# WHAT THE TASK ASKS
Answer these questions from the article on the Peterson appeal:
1. On what date did Mike Peterson say his wife fell down the staircase?
2. Which attorney said it does not necessarily take an expert to conclude from all the blood that this was not an accident?
3. By what name was Brent Wolgamott also known?

# EXTRACT TO READ
******
Peterson lawyer seeks new trial

Staff WriterApril 19, 2006 

Remember Brad from Raleigh? And the close family friend who died on a bloody staircase in Germany?

If you weren't around for 2003's sensational trial of Mike Peterson, the Durham novelist and columnist convicted of murdering his wife, they're probably meaningless.

But the fate of Peterson, now serving a life sentence, could rest on whether the prosecution erred in introducing them at all.

On Tuesday, an attorney for Peterson told a three-judge panel at the state Court of Appeals that the "level of speculation" that laced the original trial should justify a new one.

Tom Maher said that the trial judge should not have allowed evidence about Peterson's bisexuality and the death of a friend in Germany long ago.

Maher also criticized the introduction of the Petersons' shaky finances and deemed a search warrant that resulted in the seizure of a computer from Peterson's home "unconstitutional," saying it all contributed to a "common thread of highly prejudicial evidence."

Mike Peterson told authorities that his wife, Kathleen Peterson, fell down a staircase in their home in the early hours of Dec. 9, 2001. The amount of blood at the scene aroused detectives' suspicions.

Attorneys for the state defended the evidence as relevant. Even if it weren't, they said, the amount of blood spoke for itself. "It does not necessarily take an expert to conclude from all the blood that this was not an accident," attorney William Crumpler said.

The judges lobbed question after question at both sides but reserved their most challenging ones for the state.

Judge James Wynn seemed to agree with Maher that there was not sufficient probable cause for a limitless search warrant. Wynn relentlessly grilled Crumpler, contending that the state incorrectly issued a third warrant on the same basis as the first.

"Surely that is not permissible under our case law, is it?" Wynn asked. "Give me one case that says you can issue a warrant, then use the identical information to substantiate another warrant."

The computer seized as a result of the third warrant provided details of Peterson's bisexuality. That information was important, said state attorney Jack Barnwell, because the defense painted such an idyllic portrait of the couple.

During the trial, prosecutors offered up e-mail messages between Peterson and a gay escort, Brent Wolgamott, aka "Brad from Raleigh," suggesting the messages could have sparked a violent fight between Peterson and his wife that ended in her death.
******
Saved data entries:
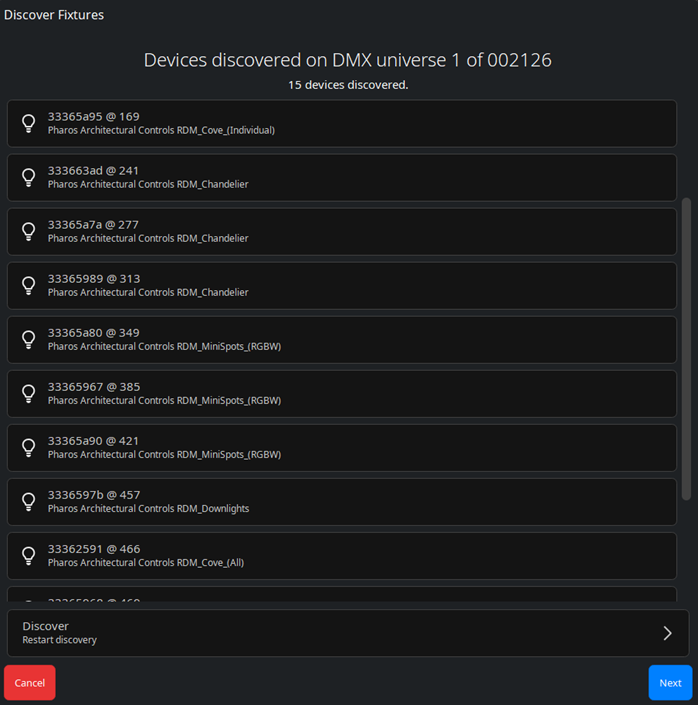This screenshot has width=698, height=705.
Task: Click the lightbulb icon for device 33362591
Action: pyautogui.click(x=29, y=555)
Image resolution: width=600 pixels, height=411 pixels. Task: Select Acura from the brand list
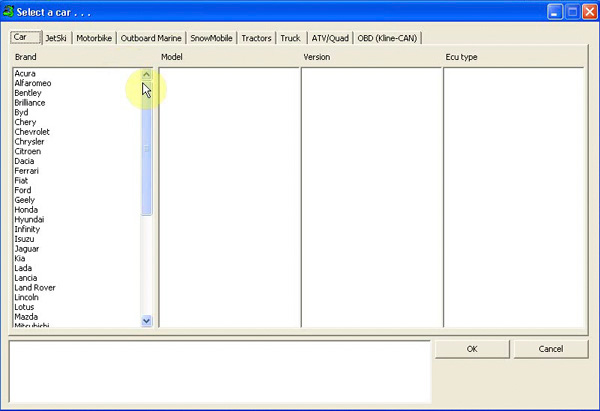25,74
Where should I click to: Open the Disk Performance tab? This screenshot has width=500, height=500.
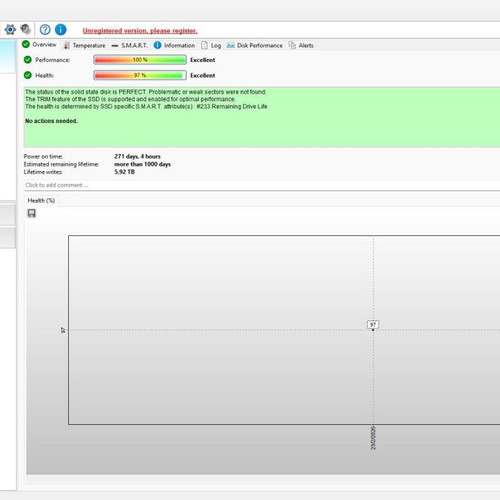(255, 45)
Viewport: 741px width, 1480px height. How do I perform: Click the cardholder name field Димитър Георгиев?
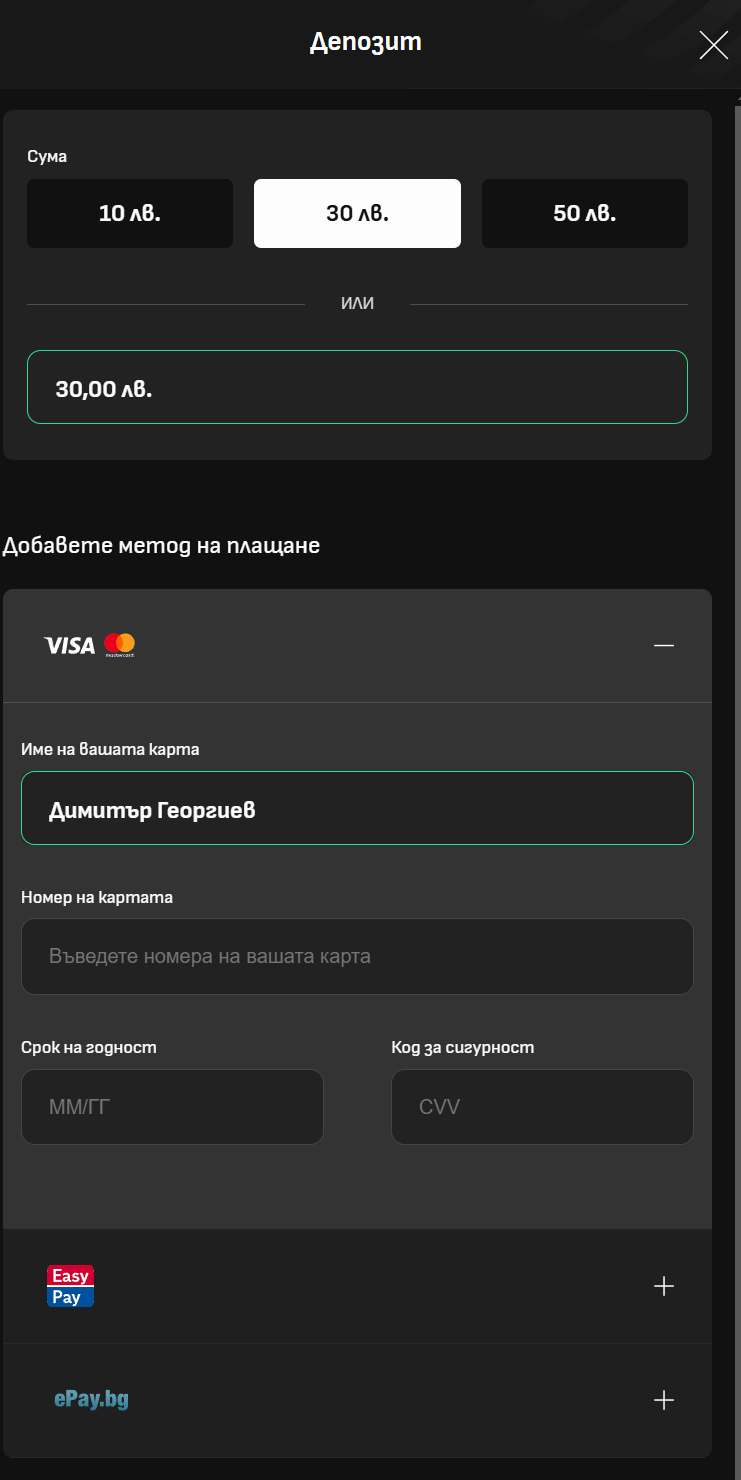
******
# EXPECTED ANSWER
1. Dec. 9, 2001
2. William Crumpler
3. "Brad from Raleigh"